Re: [PATCH v4 1/3] platform/chrome: cros_ec_spi: Move to real time priority for transfers

From: Guenter Roeck
Date: Wed May 15 2019 - 13:04:18 EST


On Wed, May 15, 2019 at 9:48 AM Douglas Anderson <dianders@xxxxxxxxxxxx> wrote:
>
> In commit 37a186225a0c ("platform/chrome: cros_ec_spi: Transfer
> messages at high priority") we moved transfers to a high priority
> workqueue. This helped make them much more reliable.
>
> ...but, we still saw failures.
>
> We were actually finding ourselves competing for time with dm-crypt
> which also scheduled work on HIGHPRI workqueues. While we can
> consider reverting the change that made dm-crypt run its work at
> HIGHPRI, the argument in commit a1b89132dc4f ("dm crypt: use
> WQ_HIGHPRI for the IO and crypt workqueues") is somewhat compelling.
> It does make sense for IO to be scheduled at a priority that's higher
> than the default user priority.

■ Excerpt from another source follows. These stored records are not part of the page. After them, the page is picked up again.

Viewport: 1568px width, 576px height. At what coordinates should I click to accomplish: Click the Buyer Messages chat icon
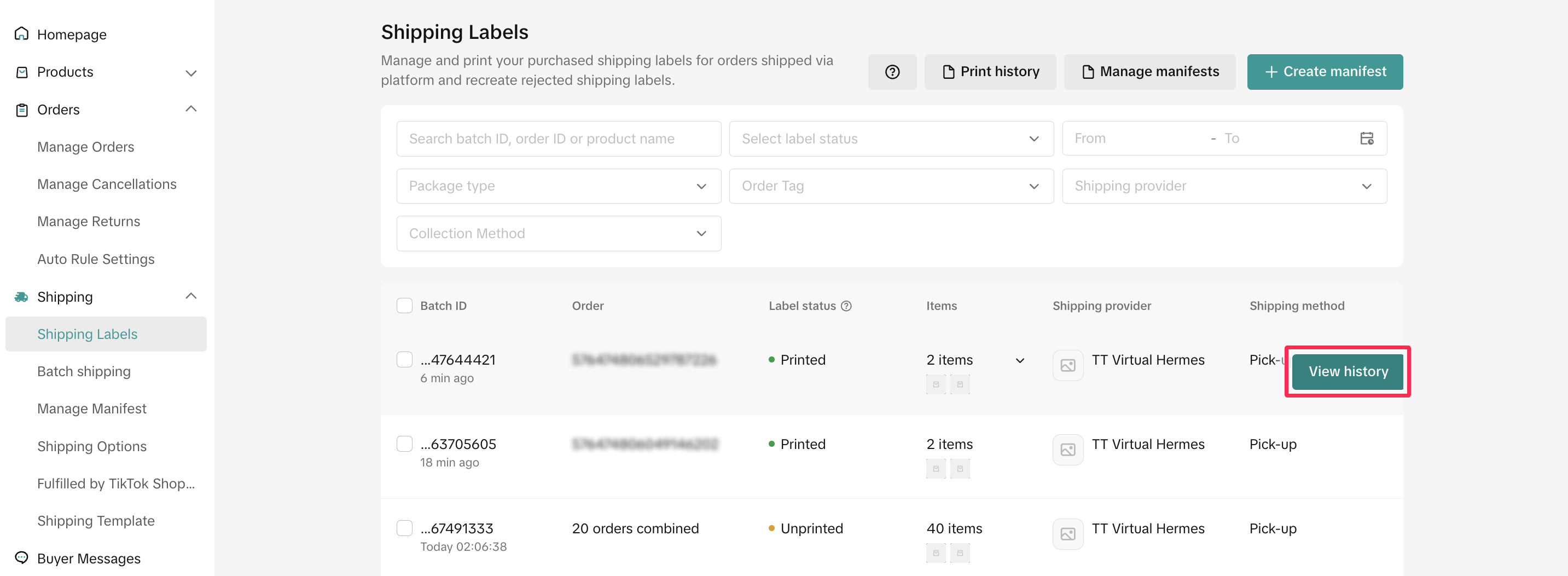tap(22, 558)
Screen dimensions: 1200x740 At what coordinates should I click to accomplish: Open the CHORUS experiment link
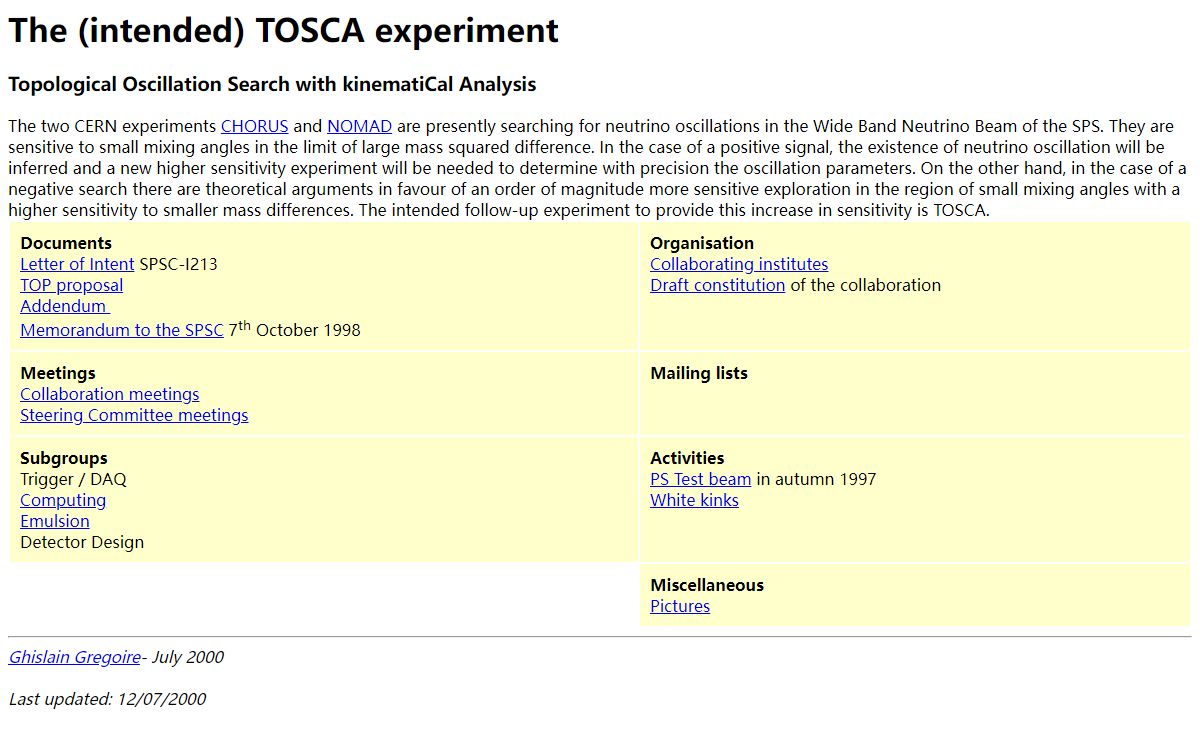click(x=254, y=126)
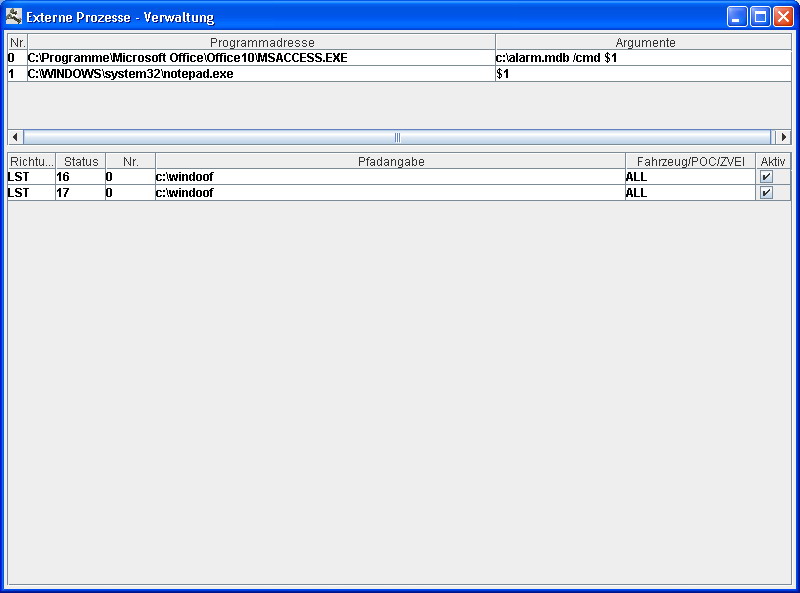Screen dimensions: 800x593
Task: Click the application icon in title bar
Action: [14, 16]
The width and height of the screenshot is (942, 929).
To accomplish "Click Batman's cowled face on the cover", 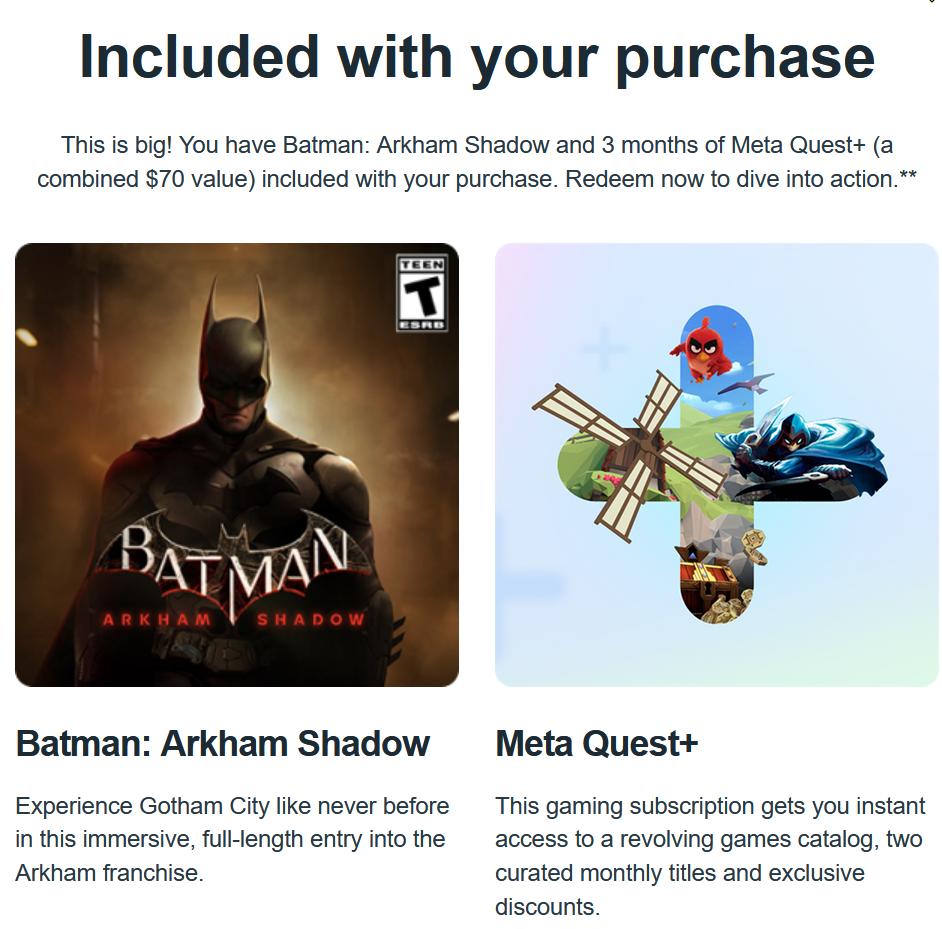I will [236, 377].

It also turns out that dm-crypt isn't
> alone in using high priority like this. loop_prepare_queue() does
> something similar for loopback devices.
>
> Looking in more detail, it can be seen that the high priority
> workqueue isn't actually that high of a priority. It runs at MIN_NICE
> which is _fairly_ high priority but still below all real time
> priority.
>
> Should we move cros_ec_spi to real time priority to fix our problems,
> or is this just escalating a priority war? I'll argue here that
> cros_ec_spi _does_ belong at real time priority. Specifically
> cros_ec_spi actually needs to run quickly for correctness. As I
> understand this is exactly what real time priority is for.
>
> There currently doesn't appear to be any way to use the standard
> workqueue APIs with a real time priority, so we'll switch over to
> using using a kthread worker. We'll match the priority that the SPI
> core uses when it wants to do things on a realtime thread and just use
> "MAX_RT_PRIO - 1".
>
> This commit plus the patch ("platform/chrome: cros_ec_spi: Request the
> SPI thread be realtime") are enough to get communications very close
> to 100% reliable (the only known problem left is when serial console
> is turned on, which isn't something that happens in shipping devices).
> Specifically this test case now passes (tested on rk3288-veyron-jerry):
>
> dd if=/dev/zero of=/var/log/foo.txt bs=4M count=512&
> while true; do
> ectool version > /dev/null;
> done
>
> It should be noted that "/var/log" is encrypted (and goes through
> dm-crypt) and also passes through a loopback device.
>
> Signed-off-by: Douglas Anderson <dianders@xxxxxxxxxxxx>

Reviewed-by: Guenter Roeck <groeck@xxxxxxxxxxxx>